3.11. Predictive Biomarkers for Combination Therapies

Predictive biomarkers could help identify patients who are more likely to respond to combination therapy. PD-L1 was initially thought to be a promising candidate predictor for anti-PD-1/PD-L1-based treatments, based on its overexpression in a subset of ccRCC tumours (23–56% depending on assay [35,36,37]) and because of its association with poor prognosis [37]. However, its role is not well understood [37,101], and the available clinical trial data are not conclusive. Whereas, in some analyses, patients with PD-L1+ tumours seemed to respond better to the combination than to sunitinib monotherapy [102], other analyses showed combination therapy to be more beneficial than sunitinib across all PD-L1 subgroups [80] or in fact in patients with PD-L1-negative disease only [79]. This suggests that PD-L1 may not be entirely predictive of a CPI combination response but may in fact be a measure of poor prognosis and a predictor of inferior response to anti-angiogenic agents.

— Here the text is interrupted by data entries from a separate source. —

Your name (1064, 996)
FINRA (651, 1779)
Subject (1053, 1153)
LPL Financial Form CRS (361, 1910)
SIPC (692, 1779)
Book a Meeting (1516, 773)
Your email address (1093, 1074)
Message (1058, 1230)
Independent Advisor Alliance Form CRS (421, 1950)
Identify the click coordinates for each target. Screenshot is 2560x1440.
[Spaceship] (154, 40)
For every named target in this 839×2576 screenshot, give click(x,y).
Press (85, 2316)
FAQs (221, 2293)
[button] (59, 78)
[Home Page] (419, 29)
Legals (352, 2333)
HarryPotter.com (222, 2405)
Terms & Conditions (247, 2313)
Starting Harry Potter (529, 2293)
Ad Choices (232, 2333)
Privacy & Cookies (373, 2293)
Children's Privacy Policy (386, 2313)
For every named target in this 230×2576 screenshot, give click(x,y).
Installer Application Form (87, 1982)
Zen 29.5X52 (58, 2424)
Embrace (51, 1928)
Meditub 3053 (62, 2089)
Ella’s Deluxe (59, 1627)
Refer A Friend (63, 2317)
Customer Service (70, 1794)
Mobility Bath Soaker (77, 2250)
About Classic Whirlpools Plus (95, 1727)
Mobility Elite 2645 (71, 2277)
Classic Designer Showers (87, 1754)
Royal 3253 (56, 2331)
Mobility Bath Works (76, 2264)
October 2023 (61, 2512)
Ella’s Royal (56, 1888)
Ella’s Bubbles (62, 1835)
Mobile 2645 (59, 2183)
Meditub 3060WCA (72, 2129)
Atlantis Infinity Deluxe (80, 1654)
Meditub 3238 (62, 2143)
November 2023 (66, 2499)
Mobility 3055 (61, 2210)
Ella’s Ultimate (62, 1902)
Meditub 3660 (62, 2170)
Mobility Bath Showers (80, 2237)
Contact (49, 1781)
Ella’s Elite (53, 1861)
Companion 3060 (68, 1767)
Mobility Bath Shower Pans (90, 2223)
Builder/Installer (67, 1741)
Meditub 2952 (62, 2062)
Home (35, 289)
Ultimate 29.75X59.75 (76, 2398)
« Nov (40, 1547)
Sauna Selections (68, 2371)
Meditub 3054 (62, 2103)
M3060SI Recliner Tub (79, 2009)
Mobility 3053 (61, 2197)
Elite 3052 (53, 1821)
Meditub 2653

Other potential response biomarkers could be based on the gene expression signatures of immune response pathways, as reported in the phase II trial assessing atezolizumab plus bevacizumab versus sunitinib [102]. It was found that the clinical benefit was greater with atezolizumab plus bevacizumab than with sunitinib in patients with high expression of the T-effector gene signature, and that sunitinib was more effective than atezolizumab monotherapy (but showed a similar benefit to atezolizumab plus bevacizumab) in tumours with high myeloid inflammation gene expression [102]. The improved clinical outcome with atezolizumab plus bevacizumab compared with atezolizumab monotherapy in the high myeloid inflammation subgroup suggests a role for bevacizumab in overcoming innate inflammation-mediated resistance in these tumours. Whether this effect on MDSCs is sufficient to enhance the durability of memory T cell activation and lead to a durable off-treatment response remains to be determined.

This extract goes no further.